I find it very cluttered to force all the other menu items there (which are not of interest when clicking an browser_action context), and to have my add-on menu items thrown in with no icon for differentiation, merely on top with a small separator line. Also the 6-item limit is very restrictive, and compounded by the superfluous other menu items which just waste screen space.

Additionally, this static calculation of 6 items, and all our other items which you don’t need right now and probably never use anyways, is ridiculous. I understand that some limit may be advisable for very small screens, and low resolution devices (such as mobile phones). But seriously, on a desktop computer (for which I am primarily developing), with about 16" from top to bottom of screen, these restrictions create an arbitrary limitation of menu size, which result in a tiny menu barely 4" high, leaving 75% of vertical space wasted.

Granted, I don’t necessarily want to use all that space, but my point is that rather than calculate a static limit for the lowest common denominator, I think a dynamic calculation would be better, or a limit based on platform and/or screen size, or a scrolling menu, or the freedom to remove ALL unused and undesirable menu items, or forcing those menu items only when it makes sense.

The menu items in question:

  1. Move to Menu (puts into Hamburger menu, which is cluttered and full of other unused things, and hidden from view, which can be - and almost always is - done through the Customize feature)
  2. Remove from Toolbar (which puts it into the pool of Customize icons)
  3. Menu Bar (which allows you to toggle the menu bar, default off, best kept on, usually can click anywhere in the empty tab bar area, but this can be very tricky if tab bar is full, but oh, it is always available on the hamburger icon which is always available in the same spot)
  4. Bookmarks Toolbar (exactly the same toggle locations as Menu Bar)
  5. Customize (which is functionally equivalent to clicking the Hamburger icon, which is always there)

In short, these 5 additional menu items are all redundant. They are infrequently used, of little value, and already available in a consistent location.

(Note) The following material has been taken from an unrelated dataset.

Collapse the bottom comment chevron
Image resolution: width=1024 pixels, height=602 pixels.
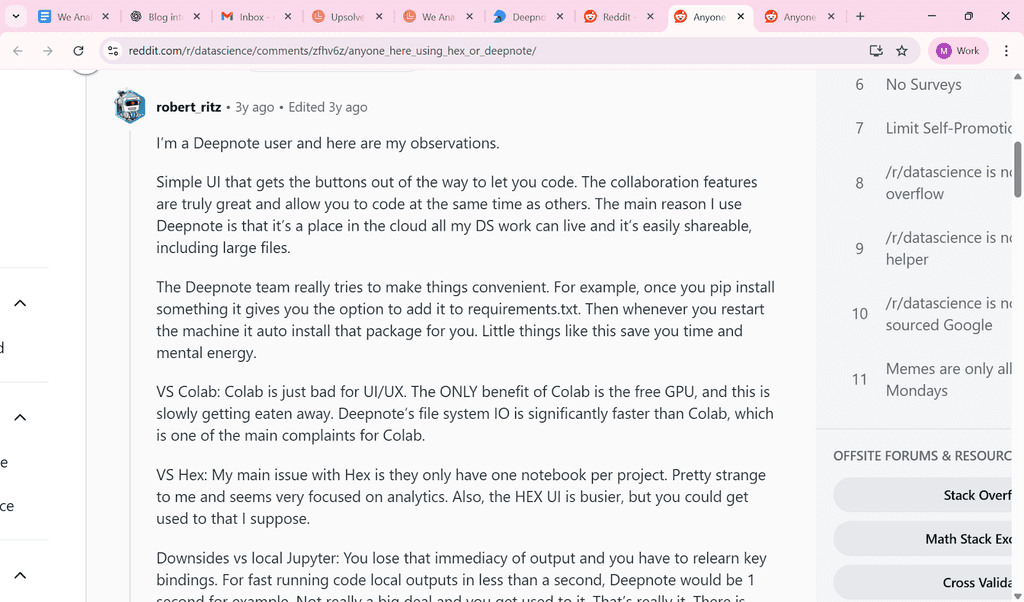click(21, 574)
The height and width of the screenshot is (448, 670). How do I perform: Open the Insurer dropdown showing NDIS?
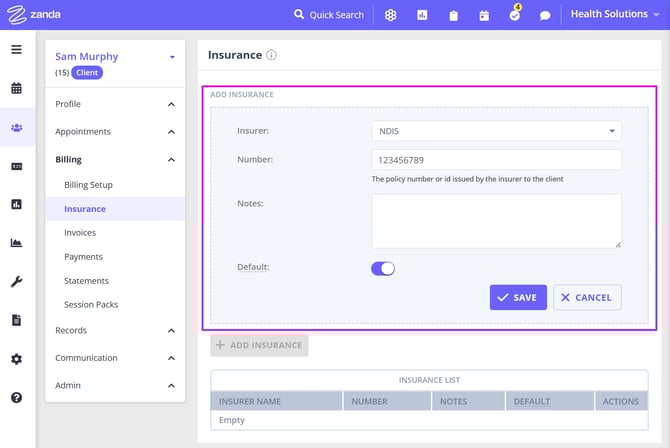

The use-case of these browser_action enabled add-ons is that they go into “The Add-on Bar” (or Classic Theme Restorer), and sit along the bottom of the browser, not cluttering up the address bar. All the add-ons that I most commonly use (many are still XUL or SDK based) have their own “clean” context menus. To force the addition of 5 menu items of little or no value, on each and every single browser_action, is ludicrous.

I understand that some uniformity of menus is desirable, as is some parity with Google Chrome, as is the ability to ensure some of these menu items are always available if someone might want them. But there is a point when parity and uniformity for the sake of themselves, are detrimental to user experience, especially in the case of spammy menu items.

Might this be a candidate for a UX bug or feature request?

  1. Remove 5 redundant context menu items from browser_action context
  2. Dynamically set a menu item limit, based on platform, screen size, or allow for scrolling, or some other as yet undetermined algorithm. Push the code upstream into Google if parity is of that much importance. But don’t settle for an overly-simplified and inferior UX design simply because we’re followers, not leaders anymore.